Revenue management forecasting includes demand forecasting, capacity forecasting, and
price forecasting, each of which has its specific requirements. All forecasting tasks need
to address issues such as what to forecast, the type of forecasting method, the aggregation
level, the data to use and the accuracy of forecast. Forecasting can have different
aggregation levels, from full aggregated forecasting to semi-aggregated forecasting and
to fully disaggregated forecasting. The data used in forecasting can be based on historical
arrivals or bookings. In addition, forecasting must be adjusted according to special
An overview of research on revenue management 111 events, for example, holidays. Zaki (2000) gives a summary of forecasting for airline revenue management.

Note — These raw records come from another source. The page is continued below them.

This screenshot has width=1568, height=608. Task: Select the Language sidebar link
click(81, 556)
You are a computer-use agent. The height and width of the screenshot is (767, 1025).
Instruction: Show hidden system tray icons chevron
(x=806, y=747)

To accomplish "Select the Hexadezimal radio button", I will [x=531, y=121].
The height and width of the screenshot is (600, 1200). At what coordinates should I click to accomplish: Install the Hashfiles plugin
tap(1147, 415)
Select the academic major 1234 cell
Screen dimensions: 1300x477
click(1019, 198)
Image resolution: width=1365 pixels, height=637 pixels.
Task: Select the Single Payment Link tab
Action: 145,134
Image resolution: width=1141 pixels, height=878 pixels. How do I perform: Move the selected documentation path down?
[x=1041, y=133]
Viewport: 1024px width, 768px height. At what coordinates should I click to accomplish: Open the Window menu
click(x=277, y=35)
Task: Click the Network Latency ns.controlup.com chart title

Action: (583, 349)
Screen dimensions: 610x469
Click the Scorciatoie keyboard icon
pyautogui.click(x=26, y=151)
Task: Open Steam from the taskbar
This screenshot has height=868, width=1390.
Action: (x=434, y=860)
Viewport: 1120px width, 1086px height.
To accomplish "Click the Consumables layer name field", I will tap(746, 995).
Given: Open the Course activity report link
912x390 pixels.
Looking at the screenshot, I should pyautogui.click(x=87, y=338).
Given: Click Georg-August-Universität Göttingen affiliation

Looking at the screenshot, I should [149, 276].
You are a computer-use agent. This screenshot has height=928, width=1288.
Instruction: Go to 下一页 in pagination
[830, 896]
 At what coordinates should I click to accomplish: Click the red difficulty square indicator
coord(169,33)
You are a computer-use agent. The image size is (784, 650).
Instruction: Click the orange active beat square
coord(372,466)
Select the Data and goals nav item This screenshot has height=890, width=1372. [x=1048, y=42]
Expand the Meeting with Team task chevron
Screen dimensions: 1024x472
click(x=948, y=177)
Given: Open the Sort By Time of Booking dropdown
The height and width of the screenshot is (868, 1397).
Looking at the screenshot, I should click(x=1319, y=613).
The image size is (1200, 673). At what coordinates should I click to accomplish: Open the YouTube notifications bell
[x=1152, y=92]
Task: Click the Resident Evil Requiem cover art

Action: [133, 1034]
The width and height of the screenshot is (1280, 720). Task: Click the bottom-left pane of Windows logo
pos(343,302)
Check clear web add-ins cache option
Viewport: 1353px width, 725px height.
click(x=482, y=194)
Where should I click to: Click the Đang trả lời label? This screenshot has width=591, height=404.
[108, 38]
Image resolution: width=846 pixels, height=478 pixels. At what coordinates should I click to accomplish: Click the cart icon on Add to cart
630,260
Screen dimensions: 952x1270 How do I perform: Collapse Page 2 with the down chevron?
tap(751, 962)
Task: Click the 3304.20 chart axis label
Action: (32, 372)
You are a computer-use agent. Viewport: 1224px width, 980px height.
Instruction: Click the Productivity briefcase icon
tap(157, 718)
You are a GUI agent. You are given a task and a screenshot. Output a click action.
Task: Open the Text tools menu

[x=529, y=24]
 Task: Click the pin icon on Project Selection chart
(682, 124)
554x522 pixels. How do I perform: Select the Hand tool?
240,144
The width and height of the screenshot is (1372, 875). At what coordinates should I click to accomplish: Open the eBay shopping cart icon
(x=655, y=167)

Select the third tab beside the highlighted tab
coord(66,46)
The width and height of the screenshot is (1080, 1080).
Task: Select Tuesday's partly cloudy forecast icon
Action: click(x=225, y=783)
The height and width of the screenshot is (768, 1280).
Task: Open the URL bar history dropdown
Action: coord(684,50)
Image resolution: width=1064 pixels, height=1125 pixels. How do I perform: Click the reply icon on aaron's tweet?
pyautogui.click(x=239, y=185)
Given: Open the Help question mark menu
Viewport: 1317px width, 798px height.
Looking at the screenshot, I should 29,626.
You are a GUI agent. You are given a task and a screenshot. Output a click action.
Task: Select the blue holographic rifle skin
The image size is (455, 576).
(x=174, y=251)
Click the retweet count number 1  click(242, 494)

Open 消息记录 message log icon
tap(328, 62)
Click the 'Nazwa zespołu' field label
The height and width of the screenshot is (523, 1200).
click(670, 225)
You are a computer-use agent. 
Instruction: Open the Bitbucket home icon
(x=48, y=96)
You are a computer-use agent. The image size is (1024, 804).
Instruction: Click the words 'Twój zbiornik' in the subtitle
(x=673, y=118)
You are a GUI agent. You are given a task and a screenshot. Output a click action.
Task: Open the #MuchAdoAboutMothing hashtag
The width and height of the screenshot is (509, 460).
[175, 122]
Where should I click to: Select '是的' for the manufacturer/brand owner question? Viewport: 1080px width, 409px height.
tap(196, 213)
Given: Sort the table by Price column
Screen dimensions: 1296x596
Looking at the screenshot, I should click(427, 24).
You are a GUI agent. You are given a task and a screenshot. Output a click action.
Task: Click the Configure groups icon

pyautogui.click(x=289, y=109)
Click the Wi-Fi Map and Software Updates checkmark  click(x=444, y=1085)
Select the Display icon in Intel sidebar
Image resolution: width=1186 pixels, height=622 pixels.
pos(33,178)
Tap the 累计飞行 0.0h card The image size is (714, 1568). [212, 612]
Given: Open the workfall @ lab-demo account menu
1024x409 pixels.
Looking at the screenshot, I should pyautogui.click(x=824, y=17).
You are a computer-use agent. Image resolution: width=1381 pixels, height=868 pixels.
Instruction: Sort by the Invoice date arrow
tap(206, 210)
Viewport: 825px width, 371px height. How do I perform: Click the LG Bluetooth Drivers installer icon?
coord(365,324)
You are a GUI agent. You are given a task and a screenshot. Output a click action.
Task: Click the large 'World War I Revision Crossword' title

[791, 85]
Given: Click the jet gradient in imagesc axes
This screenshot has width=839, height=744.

Weatherland et al. (2001) discuss different ways to forecast demand for hotel revenue
management systems and assess the effectiveness of aggregated approach and
desegregated forecast. Furthermore, Weatherford and Kimes (2003) use data from Choice
Hotels and Marriott Hotels to conduct a comparative test on a variety of forecasting
methods for hotel revenue management systems to find the most accurate method. Their
research suggests that exponential smoothing, pickup method and moving average
models provide the most robust forecasts.
Despite the mounting forecasting methods, human judgment is still indispensable in
forecasting demand. Schwartz and Cohen (2004) make a study on 57 experienced
revenue managers to evaluate the bias of this kind of subjective judgment. They find that
the nature of the user interface can influence the way the revenue managers adjust the
computers’ forecasts, although the managers are given the same predictions. The
managers with a deliberate computer and no chart made the smallest volume of
adjustments to the computer’s forecast, while the managers with a slow computer and an interactive chart made the highest volume of adjustments.
How to develop revenue management
How to develop and implement revenue management systems is another key issue.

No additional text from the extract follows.